Apple's other open secret: the LLVM Complier

Posted:
in macOS edited January 2014
SproutCore, profiled earlier this week, isn't the only big news spill out from the top secret WWDC conference due to Apple's embrace of open source sharing. Another future technology featured by the Mac maker last week was LLVM, the Low Level Virtual Machine compiler infrastructure project.



Like SproutCore, LLVM is neither new nor secret, but both have been hiding from attention due to a thick layer of complexity that has obscured their future potential.



Looking for LLVM at WWDC



Again, the trail of breadcrumbs for LLVM starts in the public WWDC schedule. On Tuesday, the session "New Compiler Technology and Future Directions" detailed the following synopsis:



"Xcode 3.1 introduces two new compilers for Mac OS X: GCC 4.2 and LLVM-GCC. Learn how the new security and performance improvements in GCC 4.2 can help you produce better applications. Understand the innovations in LLVM-GCC, and find out how you can use it in your own testing and development. Finally, get a preview of future compiler developments."



There's a lot of unpronounceable words in all capital letters in that paragraph, LOLBBQ. Let's pull a few out and define them until the synopsis starts making sense.



Introducing GCC



The first acronym in our alphabet soup is GCC, originally the GNU C Compiler. This project began in the mid 80s by Richard Stallman of the Free Software Foundation. Stallman's radical idea was to develop software that would be shared rather than sold, with the intent of delivering code that anyone could use provided that anything they contribute to it would be passed along in a form others could also use.



Stallman was working to develop a free version of AT&T's Unix, which had already become the standard operating system in academia. He started at the core: in order to develop anything in the C language, one would need a C compiler to convert that high level, portable C source code into machine language object code suited to run on a particular processor architecture.

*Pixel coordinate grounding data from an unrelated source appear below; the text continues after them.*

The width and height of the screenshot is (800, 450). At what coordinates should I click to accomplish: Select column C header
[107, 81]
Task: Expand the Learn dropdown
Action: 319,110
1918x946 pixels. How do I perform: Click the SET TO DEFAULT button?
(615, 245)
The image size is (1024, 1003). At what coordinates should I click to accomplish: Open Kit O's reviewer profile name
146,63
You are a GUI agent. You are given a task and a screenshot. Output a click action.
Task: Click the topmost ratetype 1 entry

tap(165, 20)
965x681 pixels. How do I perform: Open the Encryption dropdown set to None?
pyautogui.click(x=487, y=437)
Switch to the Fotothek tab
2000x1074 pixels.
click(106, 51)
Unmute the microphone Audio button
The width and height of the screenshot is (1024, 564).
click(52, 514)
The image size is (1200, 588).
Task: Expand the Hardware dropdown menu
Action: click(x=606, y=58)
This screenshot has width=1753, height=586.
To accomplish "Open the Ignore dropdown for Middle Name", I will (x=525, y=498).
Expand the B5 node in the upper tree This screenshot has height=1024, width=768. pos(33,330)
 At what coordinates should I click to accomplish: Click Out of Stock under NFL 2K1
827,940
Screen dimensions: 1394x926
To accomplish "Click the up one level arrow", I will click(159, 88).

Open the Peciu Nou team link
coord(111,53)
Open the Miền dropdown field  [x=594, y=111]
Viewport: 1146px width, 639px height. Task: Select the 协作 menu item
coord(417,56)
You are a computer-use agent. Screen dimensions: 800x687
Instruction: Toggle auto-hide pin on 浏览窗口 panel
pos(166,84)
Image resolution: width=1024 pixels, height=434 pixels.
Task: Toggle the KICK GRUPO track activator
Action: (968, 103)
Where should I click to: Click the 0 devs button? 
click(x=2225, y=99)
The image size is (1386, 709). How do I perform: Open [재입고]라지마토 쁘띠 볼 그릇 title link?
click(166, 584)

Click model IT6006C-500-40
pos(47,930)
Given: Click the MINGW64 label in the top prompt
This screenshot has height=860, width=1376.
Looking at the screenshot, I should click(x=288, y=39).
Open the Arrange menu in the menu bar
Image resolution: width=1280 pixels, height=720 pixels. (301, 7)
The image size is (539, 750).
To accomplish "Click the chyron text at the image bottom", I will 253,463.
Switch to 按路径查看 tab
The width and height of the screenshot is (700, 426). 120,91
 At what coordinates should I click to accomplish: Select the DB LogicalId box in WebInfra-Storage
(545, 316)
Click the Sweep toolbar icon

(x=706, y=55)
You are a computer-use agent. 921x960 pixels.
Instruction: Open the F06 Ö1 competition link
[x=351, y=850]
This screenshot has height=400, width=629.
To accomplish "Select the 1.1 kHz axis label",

GCC has progressed through a series of advancements over the years to become the standard compiler for GNU Linux, BSD Unix, Mac OS X, and a variety of embedded operating systems. GCC supports a wide variety of processor architecture targets and high level language sources.



Apple uses a specialized version of GCC 4.0 and 4.2 in Leopard's Xcode 3.1 that supports compiling Objective-C/C/C++ code to both PowerPC and Intel targets on the desktop and uses GCC 4.0 to target ARM development on the iPhone.



The Compiler



A compiler refers to the portion of the development toolchain between source code building and debugging and deployment. The first phase of compiling is the Front End Parser, which performs initial language-specific syntax and semantic analysis on source code to create an internal representation of the program.



Code is then passed through an Optimizer phase which improves it by doing things like deleting any code redundancies or dead code that doesn't need to exist in the final version.



The Code Generator phase then takes the optimized code and maps it to the output processor, resulting in assembly language code which is no longer human readable.



The Assembler phase converts assembly language code into object code that can be interpreted by a hardware processor or a software virtual machine.



The final phase is the Linker, which combines object code with any necessary library code to create the final executable.



Introducing LLVM



GCC currently handles all those phases for compiling code within Xcode, Apple's Mac OS X IDE (Integrated Development Environment). However, there are some drawbacks to using GCC.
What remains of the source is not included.